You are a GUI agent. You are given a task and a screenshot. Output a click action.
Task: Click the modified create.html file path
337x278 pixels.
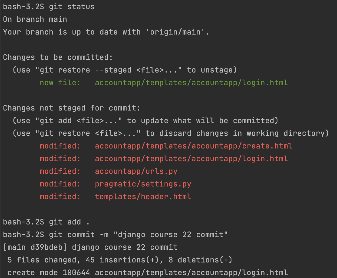pos(194,146)
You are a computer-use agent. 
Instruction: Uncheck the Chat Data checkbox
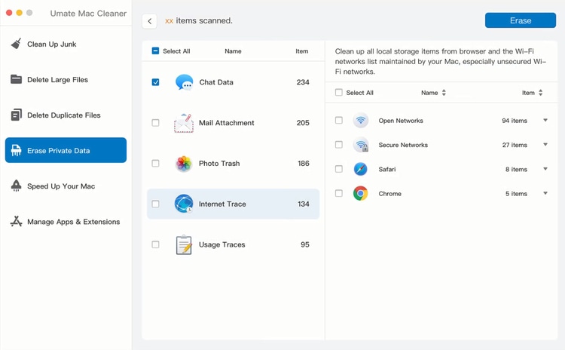point(155,82)
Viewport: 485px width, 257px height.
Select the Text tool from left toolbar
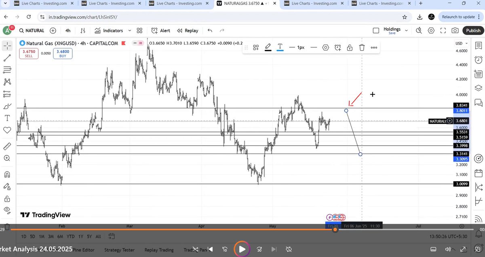[7, 118]
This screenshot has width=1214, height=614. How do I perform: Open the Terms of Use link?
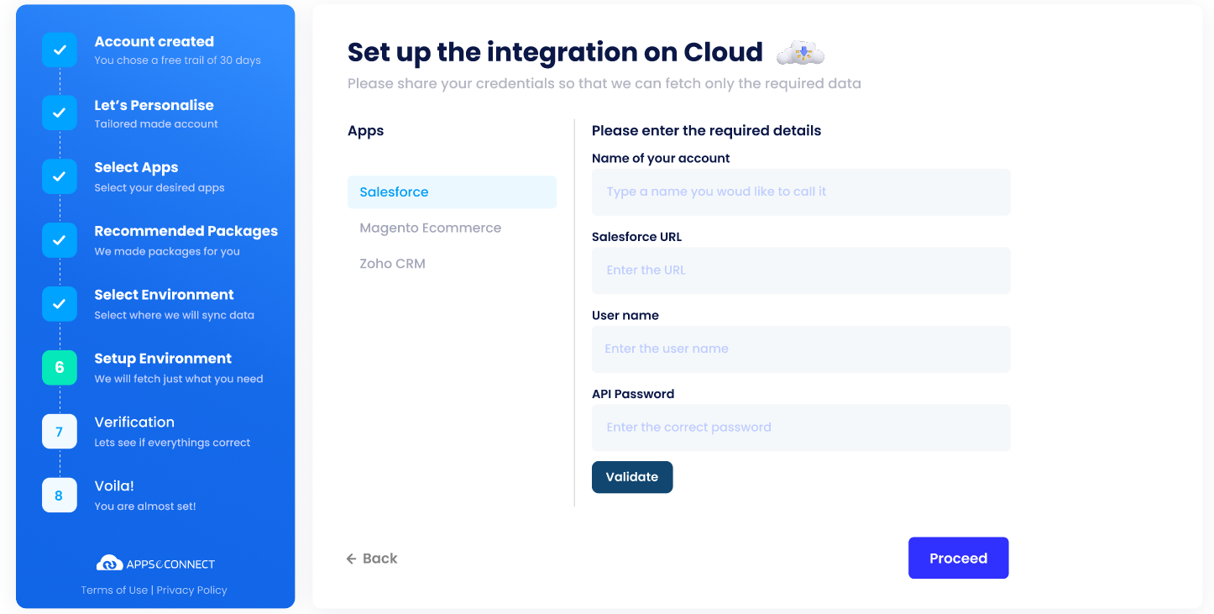coord(114,590)
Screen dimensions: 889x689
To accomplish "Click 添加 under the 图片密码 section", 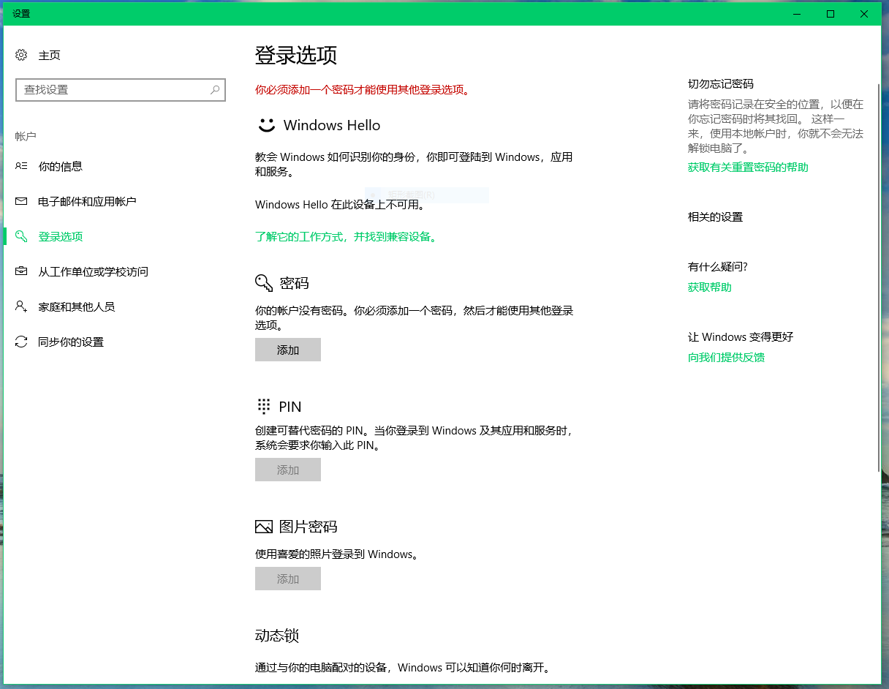I will tap(287, 579).
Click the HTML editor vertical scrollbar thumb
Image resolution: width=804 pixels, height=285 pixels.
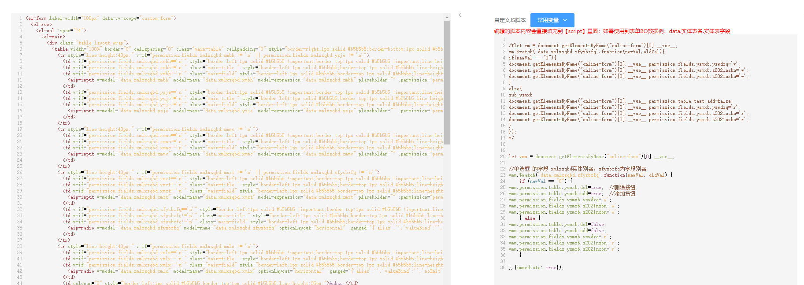click(447, 82)
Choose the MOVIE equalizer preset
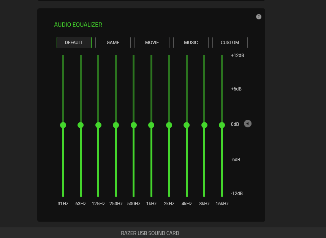The height and width of the screenshot is (238, 326). pos(152,43)
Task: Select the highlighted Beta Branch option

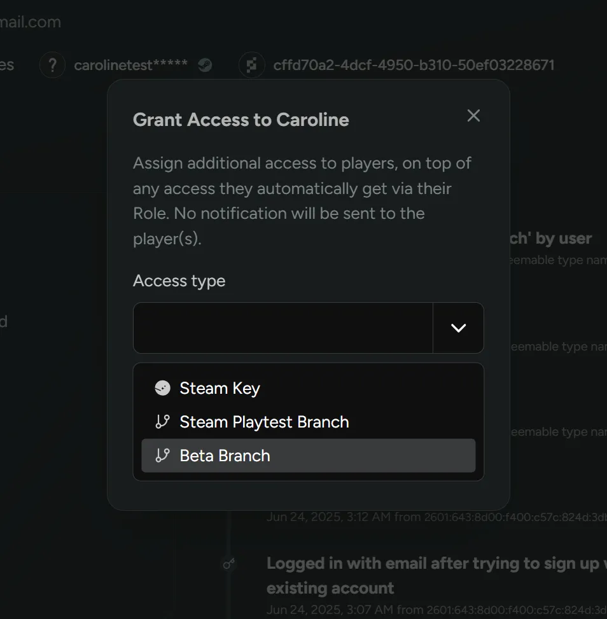Action: click(225, 455)
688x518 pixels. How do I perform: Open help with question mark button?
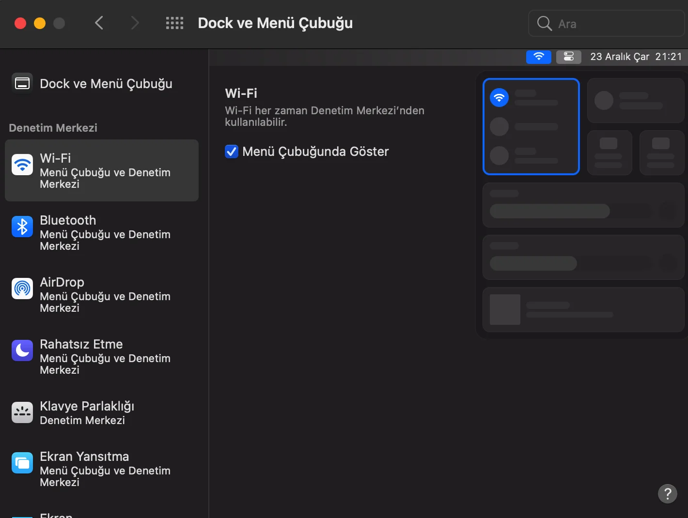coord(667,494)
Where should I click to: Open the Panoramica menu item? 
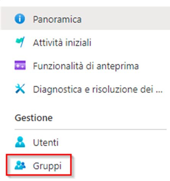pos(57,19)
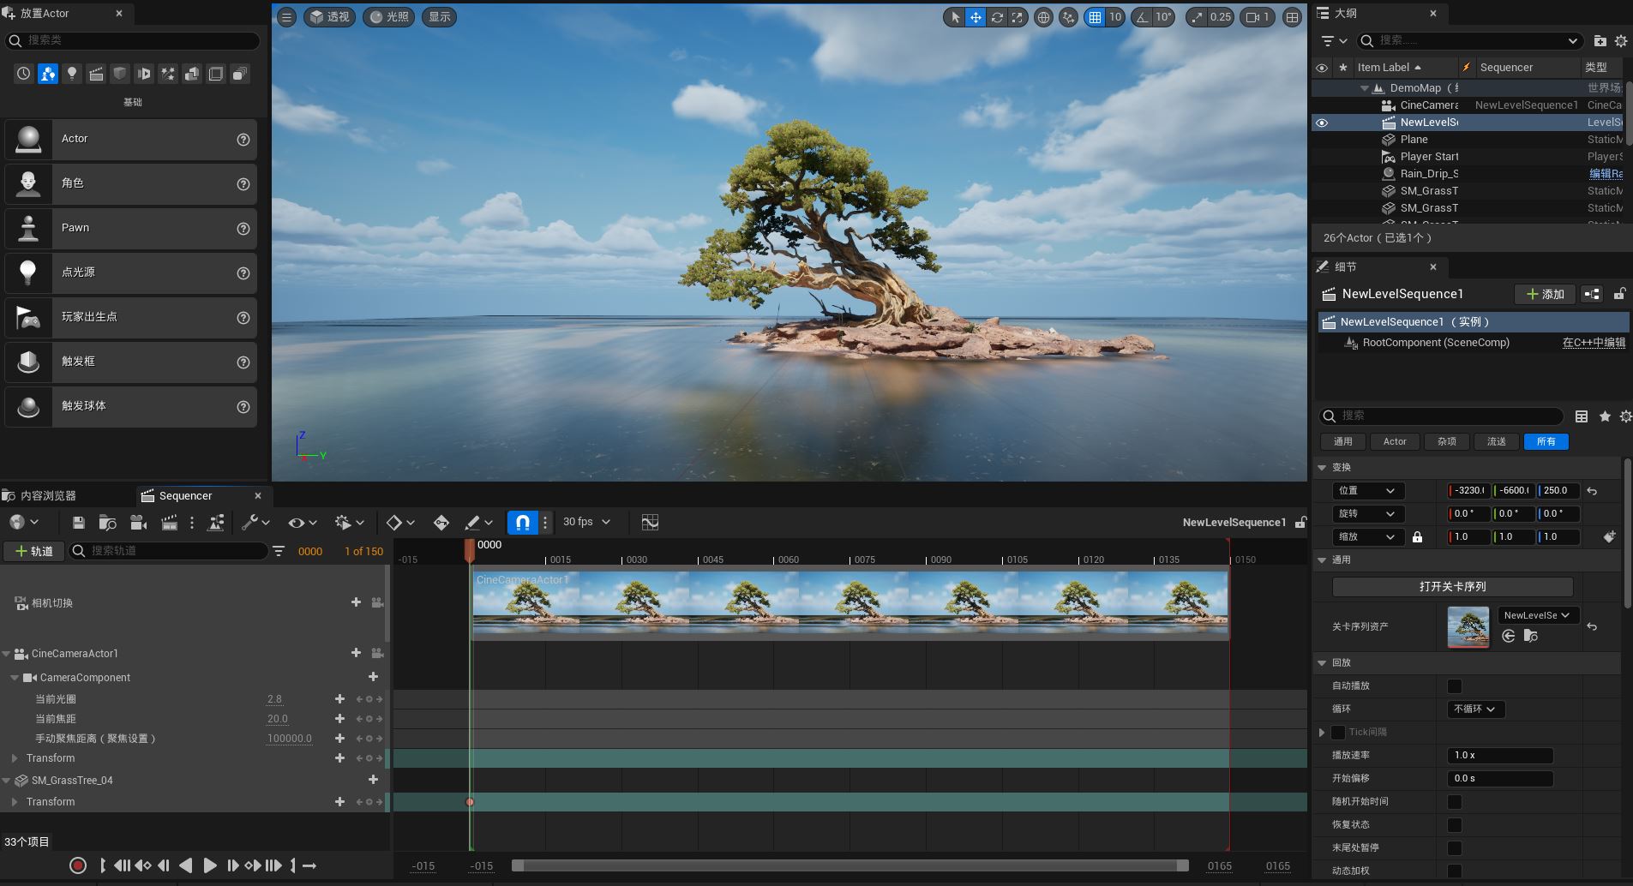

## ACTIVITY
What is the number of lines in the data that include "agent"? Respond with that number and no other text.

## ANSWER BELOW
2